I've recently been playing around with combinatorial games and I came across what I've been calling halves of games. In particular, if $G$ is a game then a game $x$ is a half of $G$ if $x+x=G$.
Clearly if $x$ is a half of $G$, then so is $x+y$, $\forall y \in R$, where $R$ is the group generated by all order 2 games. In fact, this produces all halves of $G$. So there isn't immediately a good notion of the half of G.
It occurred to me that perhaps a way forward is comparing $G$ and its halves with the members of $R$. If there were a unique half of $G$, call it $x$, such that $x$ is comparable with the same members of $R$ as $G$ is, then it might be a good notion of the half of $G$. It should be mentioned that the members of $R$ are mutually incomparable, so comparability with one member of $R$ is in a sense independent of comparability with any other member of $R$.

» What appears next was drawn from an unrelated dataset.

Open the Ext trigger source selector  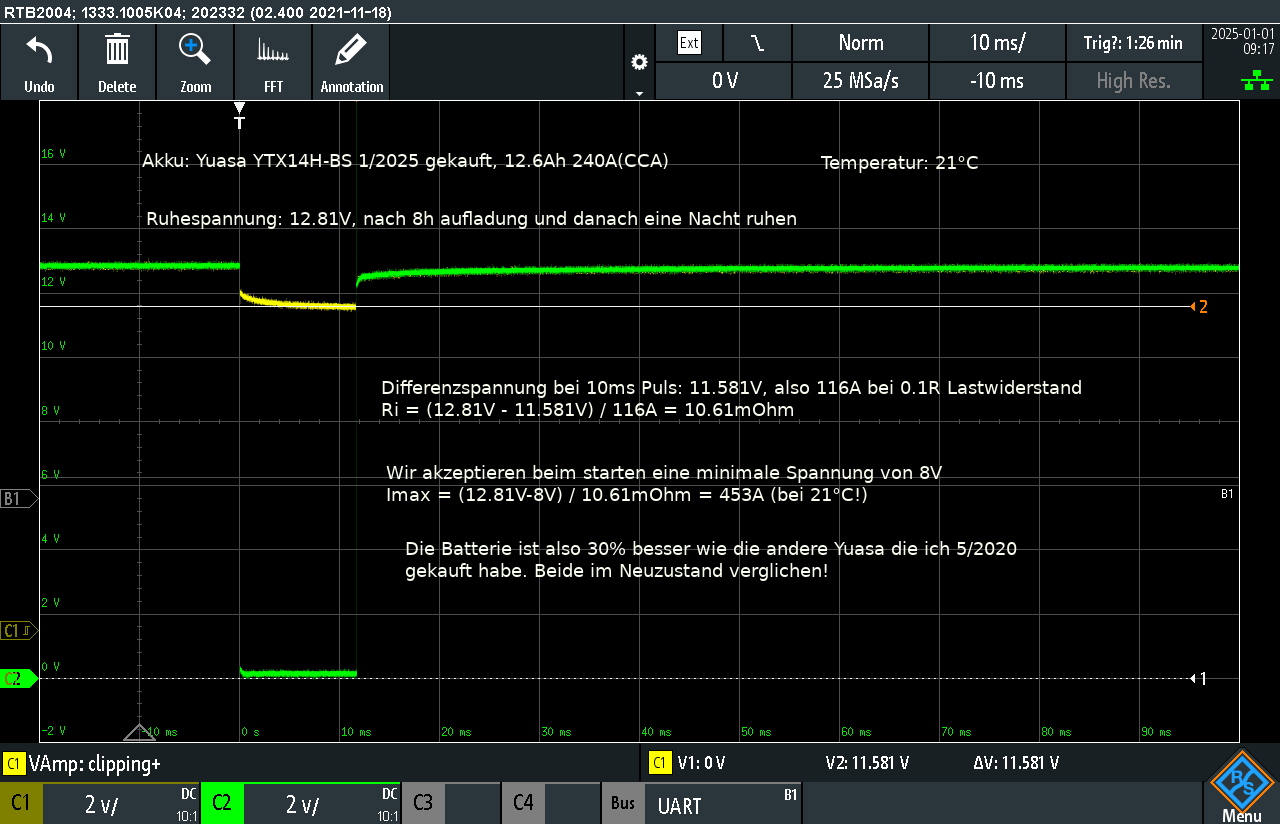pos(689,43)
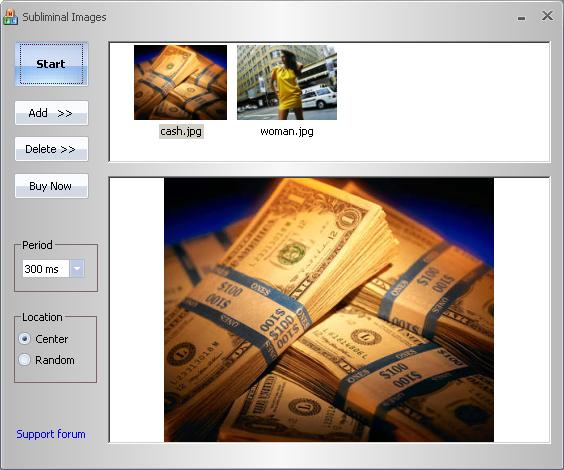Click the Buy Now button
Viewport: 564px width, 470px height.
(x=51, y=186)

That got me thinking about which games $x$ were comparable with which members of $R$. Clearly if $x \in R$, then the only member of $R$ which is comparable with $x$ is $x$ itself. Every game I can think of is comparable with at least one member of $R$, but I can't seem to prove that all games are comparable with at least one member of $R$, despite $R$ being vast. In fact, $\{x|-x\} \in R$, is distinct for all ordinals $x$.

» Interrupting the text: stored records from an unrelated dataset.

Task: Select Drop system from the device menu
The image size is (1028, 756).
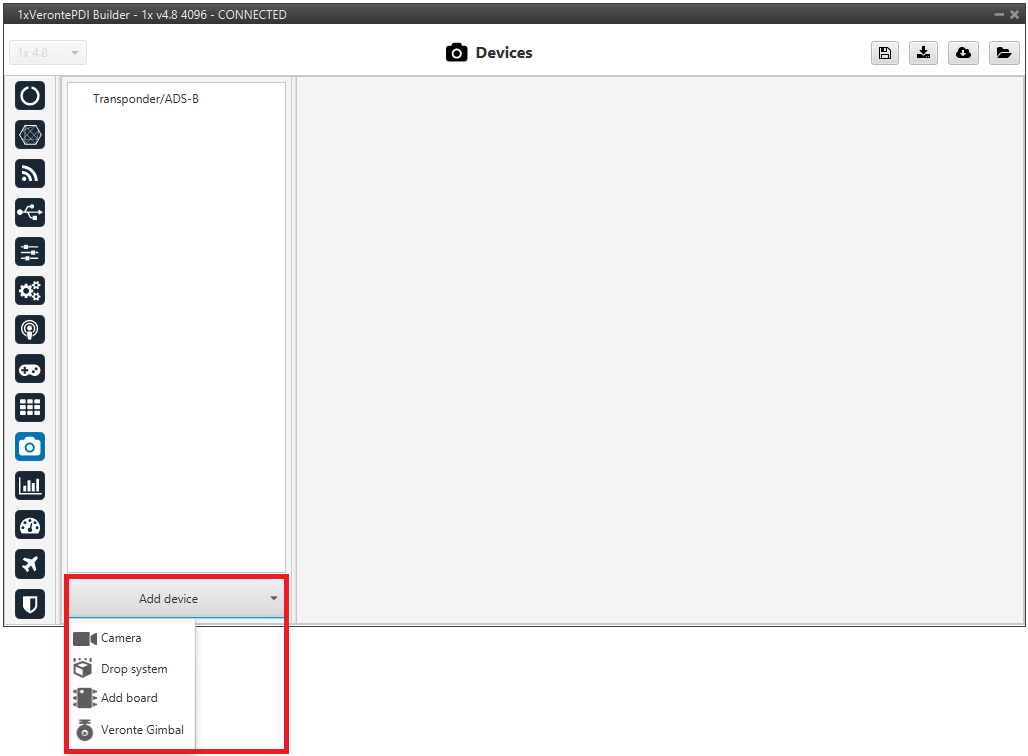Action: pos(134,669)
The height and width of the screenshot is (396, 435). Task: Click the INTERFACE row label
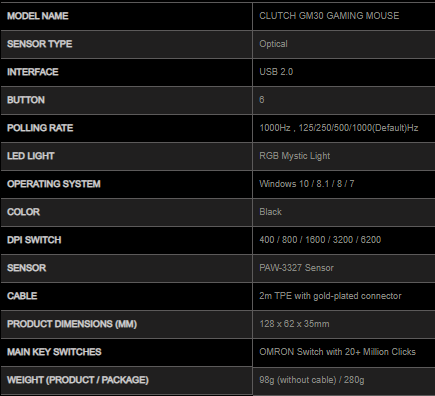pyautogui.click(x=33, y=72)
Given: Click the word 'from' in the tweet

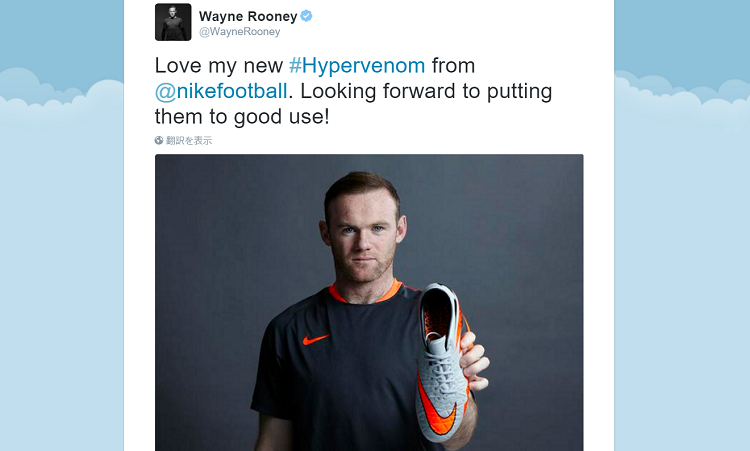Looking at the screenshot, I should 453,66.
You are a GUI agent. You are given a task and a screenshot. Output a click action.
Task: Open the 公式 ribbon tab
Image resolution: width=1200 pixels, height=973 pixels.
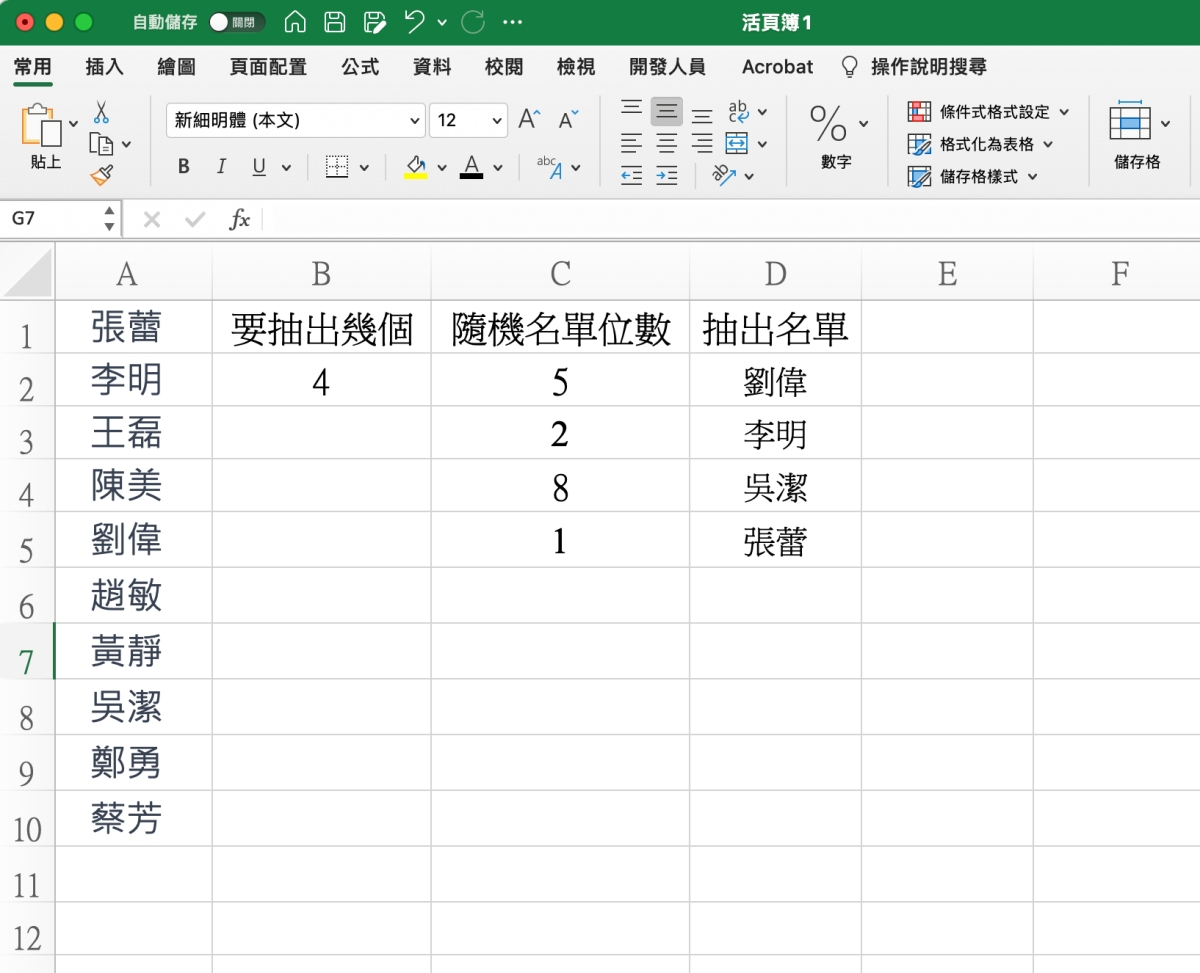360,67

This finally brings me to my question. Is there a game $G$ which is incomparable with every member of $R$? If there is, is there also a game $G$ with finite birthday which is incomparable with every member of $R$? If not, is there a general construction which takes a game $G$ and builds a member of $R$ which is comparable with $G$?
I wasn't expecting to answer my own question when I wrote it, but I subsequently have. There are in fact many combinatorial games which are incomparable with $0$ and all games of order $2$.

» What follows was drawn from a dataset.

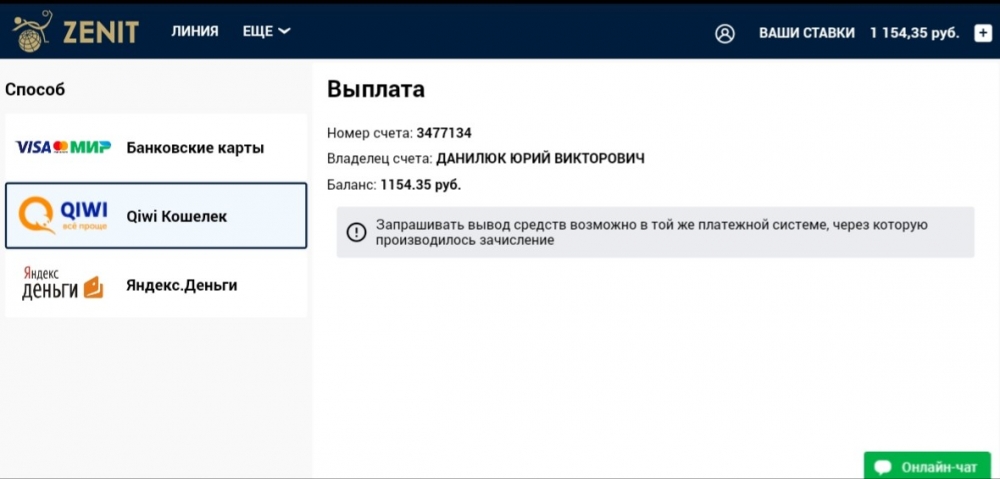Click the chat bubble icon
1000x479 pixels.
(883, 467)
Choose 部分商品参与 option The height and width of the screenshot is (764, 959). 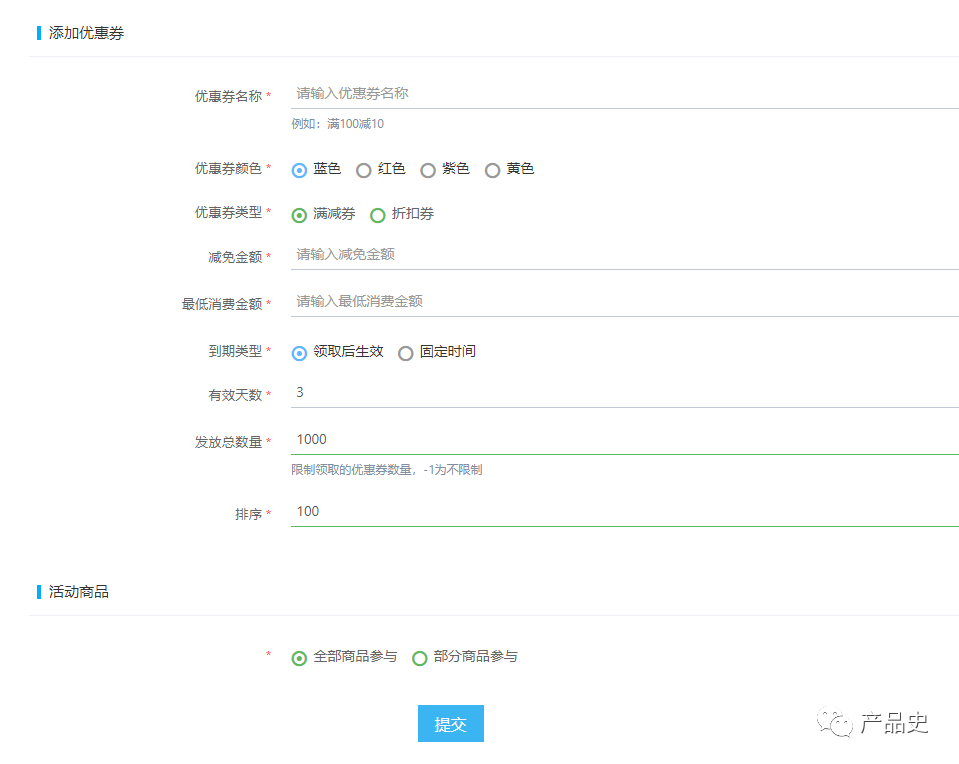pos(420,658)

It turns out that the whole of the torsion subgroup $T$ of the group of games has the property that distinct games in the subgroup are incomparable. Suppose to the contrary that $x,y \in T$ and $x \neq y$, but $x$ is comparable with $y$. Then without loss of generality, take $x < y$. Then $x,y$ have positive integer orders $m,n$ respectively. Then summing $mn$ copies of $y-x$ gives $0$. But from $x < y$, we get $y-x > 0$, therefore $mn(y-x) > 0$ and hence $0 > 0$, a contradiction.
Moreover, there are games of order $4$ with finite birthdays and therefore games with finite birthday which are incomparable with 0 and all order 2 games. For example, $\{1+*|-1\}$ has birthday $3$ and order $4$. It is incomparable with all games of order $1$ or $2$.
This answer does of course immediately pose another question, which was perhaps a better question to ask. Are there any games which are incomparable with all torsion games? I don't currently have an answer.